Method 3: Databricks GCS connector (read in place)¶
Databricks can read GCS directly using the GCS connector, allowing you to create Delta tables without an intermediate ADF step.
# In Databricks notebook
# Configure GCS access
spark.conf.set("fs.gs.project.id", "acme-gov")
spark.conf.set("fs.gs.auth.service.account.enable", "true")
spark.conf.set("fs.gs.auth.service.account.json.keyfile", "/dbfs/secrets/gcs-sa.json")
# Read from GCS, write as Delta
df = spark.read.parquet("gs://acme-gov-exports/finance/fact_sales_daily/")
df.write.format("delta") \
.mode("overwrite") \
.partitionBy("sales_date") \
.save("abfss://gold@stacmegov.dfs.core.windows.net/finance/fact_sales_daily/")

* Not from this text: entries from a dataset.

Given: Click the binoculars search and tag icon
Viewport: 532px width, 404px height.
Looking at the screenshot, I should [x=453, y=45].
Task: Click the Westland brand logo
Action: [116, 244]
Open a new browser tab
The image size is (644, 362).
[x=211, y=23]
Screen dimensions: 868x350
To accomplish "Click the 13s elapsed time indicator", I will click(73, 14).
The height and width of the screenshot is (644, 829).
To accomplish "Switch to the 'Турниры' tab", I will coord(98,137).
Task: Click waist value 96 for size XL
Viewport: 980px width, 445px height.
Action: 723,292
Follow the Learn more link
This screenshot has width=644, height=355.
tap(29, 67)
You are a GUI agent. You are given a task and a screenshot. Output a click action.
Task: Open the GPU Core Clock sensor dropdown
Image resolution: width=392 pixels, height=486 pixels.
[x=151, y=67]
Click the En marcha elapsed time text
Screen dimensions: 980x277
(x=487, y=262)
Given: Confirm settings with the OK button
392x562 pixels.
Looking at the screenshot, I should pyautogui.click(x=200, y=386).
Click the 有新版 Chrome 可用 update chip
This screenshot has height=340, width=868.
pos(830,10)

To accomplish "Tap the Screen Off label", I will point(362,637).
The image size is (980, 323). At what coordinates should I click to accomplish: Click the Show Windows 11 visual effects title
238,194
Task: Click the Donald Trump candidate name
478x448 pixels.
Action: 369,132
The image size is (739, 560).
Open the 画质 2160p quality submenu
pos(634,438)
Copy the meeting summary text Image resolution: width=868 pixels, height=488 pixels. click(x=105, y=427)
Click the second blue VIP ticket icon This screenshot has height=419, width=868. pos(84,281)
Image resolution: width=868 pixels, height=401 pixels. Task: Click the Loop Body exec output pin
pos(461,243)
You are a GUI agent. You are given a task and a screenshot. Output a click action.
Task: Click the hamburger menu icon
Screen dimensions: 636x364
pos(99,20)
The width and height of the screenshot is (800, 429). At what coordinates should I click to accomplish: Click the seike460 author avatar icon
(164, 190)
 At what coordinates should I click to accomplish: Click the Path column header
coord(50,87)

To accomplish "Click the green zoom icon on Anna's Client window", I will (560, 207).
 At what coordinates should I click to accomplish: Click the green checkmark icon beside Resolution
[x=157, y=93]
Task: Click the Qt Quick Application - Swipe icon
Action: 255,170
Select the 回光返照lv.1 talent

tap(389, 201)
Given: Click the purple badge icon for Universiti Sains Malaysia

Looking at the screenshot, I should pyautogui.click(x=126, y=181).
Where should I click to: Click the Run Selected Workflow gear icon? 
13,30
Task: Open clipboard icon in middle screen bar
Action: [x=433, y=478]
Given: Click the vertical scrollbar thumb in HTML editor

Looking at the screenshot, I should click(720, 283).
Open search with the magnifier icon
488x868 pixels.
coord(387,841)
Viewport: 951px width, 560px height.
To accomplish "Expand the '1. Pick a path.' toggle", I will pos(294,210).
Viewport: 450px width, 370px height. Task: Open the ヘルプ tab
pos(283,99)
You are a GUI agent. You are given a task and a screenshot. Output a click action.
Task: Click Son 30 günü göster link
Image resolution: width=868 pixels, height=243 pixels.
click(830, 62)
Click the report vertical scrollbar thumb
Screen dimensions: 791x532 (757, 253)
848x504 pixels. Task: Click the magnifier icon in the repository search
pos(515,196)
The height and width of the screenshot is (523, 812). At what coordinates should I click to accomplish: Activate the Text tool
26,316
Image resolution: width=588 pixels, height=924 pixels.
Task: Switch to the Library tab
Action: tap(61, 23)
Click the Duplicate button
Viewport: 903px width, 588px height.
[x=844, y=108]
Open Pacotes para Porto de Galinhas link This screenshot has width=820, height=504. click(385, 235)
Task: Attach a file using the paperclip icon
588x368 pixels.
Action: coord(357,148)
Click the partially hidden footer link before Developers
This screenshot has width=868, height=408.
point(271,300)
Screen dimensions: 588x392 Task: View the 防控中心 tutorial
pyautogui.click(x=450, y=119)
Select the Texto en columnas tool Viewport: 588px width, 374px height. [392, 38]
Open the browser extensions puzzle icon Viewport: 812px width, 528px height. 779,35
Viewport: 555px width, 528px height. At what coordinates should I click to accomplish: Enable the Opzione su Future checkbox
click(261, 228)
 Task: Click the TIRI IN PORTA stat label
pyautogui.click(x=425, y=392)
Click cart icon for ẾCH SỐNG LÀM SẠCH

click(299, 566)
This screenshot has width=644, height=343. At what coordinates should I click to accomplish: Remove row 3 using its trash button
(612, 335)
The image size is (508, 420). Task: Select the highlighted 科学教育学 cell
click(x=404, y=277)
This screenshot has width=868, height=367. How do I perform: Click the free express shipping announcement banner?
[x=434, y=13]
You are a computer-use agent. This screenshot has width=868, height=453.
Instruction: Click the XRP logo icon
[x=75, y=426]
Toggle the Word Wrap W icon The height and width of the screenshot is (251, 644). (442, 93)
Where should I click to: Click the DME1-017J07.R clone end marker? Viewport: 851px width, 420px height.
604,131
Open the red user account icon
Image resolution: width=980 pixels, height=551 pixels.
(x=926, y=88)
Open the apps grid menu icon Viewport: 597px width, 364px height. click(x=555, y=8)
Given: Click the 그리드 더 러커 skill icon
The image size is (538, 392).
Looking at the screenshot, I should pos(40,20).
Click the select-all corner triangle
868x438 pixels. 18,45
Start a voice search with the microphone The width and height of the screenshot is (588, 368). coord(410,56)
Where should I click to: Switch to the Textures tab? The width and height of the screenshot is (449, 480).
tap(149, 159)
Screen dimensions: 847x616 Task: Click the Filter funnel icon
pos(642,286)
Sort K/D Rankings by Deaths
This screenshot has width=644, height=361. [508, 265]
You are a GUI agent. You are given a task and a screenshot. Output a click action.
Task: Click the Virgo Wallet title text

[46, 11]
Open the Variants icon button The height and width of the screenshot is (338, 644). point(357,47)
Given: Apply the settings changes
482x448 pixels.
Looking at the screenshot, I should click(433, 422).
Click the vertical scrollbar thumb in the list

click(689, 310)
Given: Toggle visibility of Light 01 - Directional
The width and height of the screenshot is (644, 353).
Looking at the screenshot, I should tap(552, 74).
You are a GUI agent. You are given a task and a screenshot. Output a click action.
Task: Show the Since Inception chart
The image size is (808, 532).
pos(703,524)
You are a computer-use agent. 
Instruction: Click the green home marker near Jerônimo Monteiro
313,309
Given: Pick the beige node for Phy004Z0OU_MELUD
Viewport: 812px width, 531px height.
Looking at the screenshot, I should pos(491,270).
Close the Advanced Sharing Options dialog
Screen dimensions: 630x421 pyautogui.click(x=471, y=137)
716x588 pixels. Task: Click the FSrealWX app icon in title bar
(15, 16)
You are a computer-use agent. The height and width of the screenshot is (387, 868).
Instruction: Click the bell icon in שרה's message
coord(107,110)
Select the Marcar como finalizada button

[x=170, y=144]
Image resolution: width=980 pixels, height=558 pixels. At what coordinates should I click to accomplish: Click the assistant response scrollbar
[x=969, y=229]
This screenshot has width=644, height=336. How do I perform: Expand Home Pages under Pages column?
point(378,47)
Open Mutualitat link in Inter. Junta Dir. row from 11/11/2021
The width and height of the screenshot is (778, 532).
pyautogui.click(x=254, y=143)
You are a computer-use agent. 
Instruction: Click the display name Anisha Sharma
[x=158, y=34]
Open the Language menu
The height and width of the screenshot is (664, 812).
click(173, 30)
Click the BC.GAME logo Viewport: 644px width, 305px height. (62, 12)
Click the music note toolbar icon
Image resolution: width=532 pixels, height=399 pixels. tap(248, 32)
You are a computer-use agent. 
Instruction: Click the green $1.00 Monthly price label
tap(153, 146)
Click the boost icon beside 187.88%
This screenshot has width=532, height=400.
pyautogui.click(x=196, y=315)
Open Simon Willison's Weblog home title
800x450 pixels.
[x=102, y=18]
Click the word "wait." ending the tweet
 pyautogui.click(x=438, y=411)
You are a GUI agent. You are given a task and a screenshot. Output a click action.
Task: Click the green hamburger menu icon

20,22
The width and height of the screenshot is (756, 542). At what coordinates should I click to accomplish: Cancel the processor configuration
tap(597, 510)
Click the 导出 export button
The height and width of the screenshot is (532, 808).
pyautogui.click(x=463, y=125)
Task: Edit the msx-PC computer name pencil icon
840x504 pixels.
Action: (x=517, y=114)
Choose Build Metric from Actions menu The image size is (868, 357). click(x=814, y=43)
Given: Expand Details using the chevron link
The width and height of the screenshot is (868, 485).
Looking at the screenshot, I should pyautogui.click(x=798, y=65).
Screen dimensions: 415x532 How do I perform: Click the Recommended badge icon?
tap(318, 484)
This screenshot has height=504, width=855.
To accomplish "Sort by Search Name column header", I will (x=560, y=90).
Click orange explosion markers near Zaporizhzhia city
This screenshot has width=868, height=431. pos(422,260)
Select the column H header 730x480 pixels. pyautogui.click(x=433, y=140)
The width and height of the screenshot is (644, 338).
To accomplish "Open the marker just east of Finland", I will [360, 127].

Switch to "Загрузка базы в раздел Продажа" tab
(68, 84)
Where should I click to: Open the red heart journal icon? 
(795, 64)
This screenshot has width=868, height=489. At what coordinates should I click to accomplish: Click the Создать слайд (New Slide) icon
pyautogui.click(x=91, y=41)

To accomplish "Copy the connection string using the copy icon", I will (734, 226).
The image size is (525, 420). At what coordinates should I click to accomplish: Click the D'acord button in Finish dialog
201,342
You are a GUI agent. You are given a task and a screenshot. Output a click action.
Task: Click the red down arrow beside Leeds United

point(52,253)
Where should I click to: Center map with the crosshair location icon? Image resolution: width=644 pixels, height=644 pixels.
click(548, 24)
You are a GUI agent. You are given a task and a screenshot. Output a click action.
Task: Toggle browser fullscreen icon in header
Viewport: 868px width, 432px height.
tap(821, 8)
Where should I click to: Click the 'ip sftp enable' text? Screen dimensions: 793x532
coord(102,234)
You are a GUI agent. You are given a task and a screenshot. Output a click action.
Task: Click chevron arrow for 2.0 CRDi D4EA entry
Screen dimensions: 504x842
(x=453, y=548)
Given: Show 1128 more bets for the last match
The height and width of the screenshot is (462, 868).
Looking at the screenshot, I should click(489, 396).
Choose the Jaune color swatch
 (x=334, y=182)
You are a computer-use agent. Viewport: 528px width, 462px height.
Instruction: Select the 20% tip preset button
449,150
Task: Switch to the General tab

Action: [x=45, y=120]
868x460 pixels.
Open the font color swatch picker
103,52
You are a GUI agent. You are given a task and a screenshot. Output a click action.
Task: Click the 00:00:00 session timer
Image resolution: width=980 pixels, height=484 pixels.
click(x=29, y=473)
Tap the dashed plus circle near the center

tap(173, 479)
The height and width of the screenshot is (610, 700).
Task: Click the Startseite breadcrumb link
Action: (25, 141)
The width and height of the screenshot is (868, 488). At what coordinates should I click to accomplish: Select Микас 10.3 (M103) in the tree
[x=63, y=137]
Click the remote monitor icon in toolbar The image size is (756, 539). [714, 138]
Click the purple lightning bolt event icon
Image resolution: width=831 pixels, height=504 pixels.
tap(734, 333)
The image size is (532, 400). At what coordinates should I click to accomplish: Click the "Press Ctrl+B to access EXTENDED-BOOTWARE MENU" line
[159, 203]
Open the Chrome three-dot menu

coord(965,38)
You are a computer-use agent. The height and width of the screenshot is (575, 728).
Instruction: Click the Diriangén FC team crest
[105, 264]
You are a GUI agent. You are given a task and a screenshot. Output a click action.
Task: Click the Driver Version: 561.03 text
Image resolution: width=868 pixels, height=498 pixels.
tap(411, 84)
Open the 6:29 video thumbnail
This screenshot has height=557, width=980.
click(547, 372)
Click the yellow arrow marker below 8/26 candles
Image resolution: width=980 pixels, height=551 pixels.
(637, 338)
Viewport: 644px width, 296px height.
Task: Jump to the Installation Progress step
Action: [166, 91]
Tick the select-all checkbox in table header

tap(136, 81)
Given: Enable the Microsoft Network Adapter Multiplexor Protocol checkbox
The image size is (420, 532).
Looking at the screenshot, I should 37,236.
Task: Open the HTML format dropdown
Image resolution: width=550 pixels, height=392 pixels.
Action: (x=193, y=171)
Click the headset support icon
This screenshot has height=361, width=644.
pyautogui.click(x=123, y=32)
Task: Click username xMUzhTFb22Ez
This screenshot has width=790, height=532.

Object lifecycle policy translation¶
GCS lifecycle rule to ADLS lifecycle management¶
GCS lifecycle rule (JSON):
{
"lifecycle": {
"rule": [
{
"action": {
"type": "SetStorageClass",
"storageClass": "NEARLINE"
},
"condition": { "age": 30 }
},
{
"action": {
"type": "SetStorageClass",
"storageClass": "COLDLINE"
},
"condition": { "age": 90 }
},
{
"action": {
"type": "SetStorageClass",
"storageClass": "ARCHIVE"
},
"condition": { "age": 365 }
},
{
"action": { "type": "Delete" },
"condition": { "age": 2555 }
}
]
}
}
Equivalent ADLS lifecycle policy (Bicep):
resource lifecyclePolicy 'Microsoft.Storage/storageAccounts/managementPolicies@2023-01-01' = {
name: 'default'
parent: storageAccount
properties: {
policy: {
rules: [
{
name: 'tierToCool'
type: 'Lifecycle'
definition: {
actions: {
baseBlob: { tierToCool: { daysAfterModificationGreaterThan: 30 } }
}
filters: { blobTypes: [ 'blockBlob' ] }
}
}
{
name: 'tierToArchive'
type: 'Lifecycle'
definition: {
actions: {
baseBlob: { tierToArchive: { daysAfterModificationGreaterThan: 365 } }
}
filters: { blobTypes: [ 'blockBlob' ] }
}
}
{
name: 'deleteOld'
type: 'Lifecycle'
definition: {
actions: {
baseBlob: { delete: { daysAfterModificationGreaterThan: 2555 } }
}
filters: { blobTypes: [ 'blockBlob' ] }
}
}
]
}
}
}
Per-bucket migration decisions¶
Not every GCS bucket needs to move to ADLS. Use this decision tree:
| Bucket profile | Recommendation | Rationale |
|---|---|---|
| Active analytics data | Migrate to ADLS Gen2 | Needed for Delta Lake + Databricks queries |
| Archive-only (cold storage) | Keep on GCS with Archive class | Avoid egress cost; access via OneLake shortcut if needed |
| Shared with other GCP workloads | OneLake shortcut (bridge) | Zero-copy read access from Azure |
| Large cold volume (100+ TB) | Azure Data Box | Physical transfer avoids egress cost |
| Small active dataset (< 1 TB) | AzCopy direct | Simple, fast, low cost |
| Running pipeline output | Migrate pipeline first, then storage follows | Pipeline determines where data lands |
Validation checklist¶
After each bucket migration, validate:
- File count matches between GCS and ADLS
- Total size matches (accounting for compression differences)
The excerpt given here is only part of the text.